Lecture de textes écrits et interprétés par Richard Bohringer.
Pour paraphraser Richard Bohringer, un peu secoué par la maladie qui monte ce soir sur la scène du Trianon pour dire ses textes dans le cadre d'un festival consacré au registre du seul en scène, c'est beau un homme sur scène.
Un homme, un acteur, un comédien, un poète, un chanteur sans musique qui délivre des visions fulgurantes, des déflagrations imprécatoires, des dérives poétiques et des souvenirs flamboyants dans une prosodie qui n'appartient qu'à lui.
Richard Bohringer a brûlé la vie par les deux bouts, s'est brûlé les ailes aussi, a longtemps confondu le jour et la nuit. Il a des bleus à l'âme et a couru la terre pour en chercher des bouts qu'il rapporte de ses voyages lointains comme de ses voyages immobiles dans la tournée des bars pour étancher sa passion de ce qu'il appelle "le bel acool" auquel il a dû renoncer, un renoncement qui lui a inspiré une ode baudelairienne.
Baudelairien et parfois rimbaldien quant il évoque les grands bateaux gris du départ vers un ailleurs transcendé par l'imaginaire et ce sont ces bouts d'âme qu'il a couchés sur le papier avec grâce et rage, qu'il dit aujourd'hui avec sa voix tannée qui résonne comme une calebasse et une prosodie syncopée qui n'appartient qu'à lui.

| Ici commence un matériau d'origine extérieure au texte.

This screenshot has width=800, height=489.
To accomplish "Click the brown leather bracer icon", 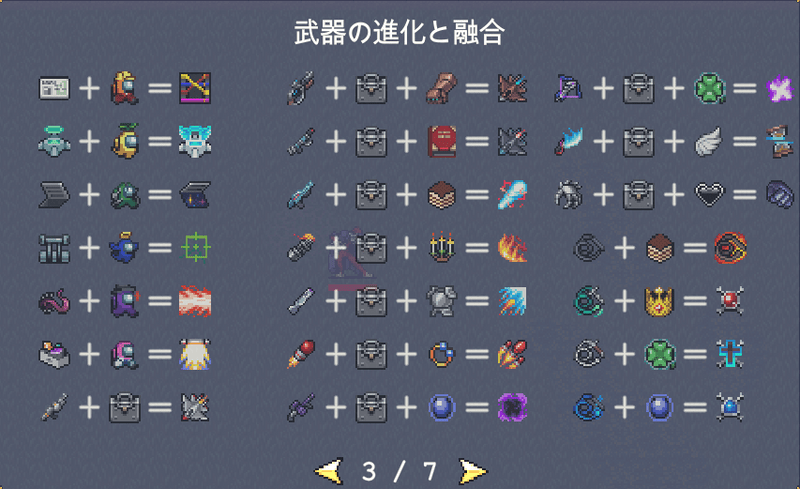I will coord(442,88).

De Longwy à Dakar en passant par Paris et Harlem, il se fait conteur d'histoires à la manière des griots d'Afrique, de ce continent où il a posé ses bagages. Le public fidèle est subjugué. Un public fidèle pour lequel il monte sur scène. Le public est fidèle mais le cinéma le délaisse. Il le dit. Pas d'amertume mais un peu de tristesse, de désenchantement aussi pour celui qui voulait mourir à 20 ans et qui aujourd'hui veut rester, mais dit-il il lui reste l'écriture. Ou plutôt il y a l'écriture et il ne faut pas qu'il lâche la plume.
Le vieux lion qui se désaltère sur le bord intime des rivières rugit encore. "Vous leur direz en sortant que je ne suis pas mort !".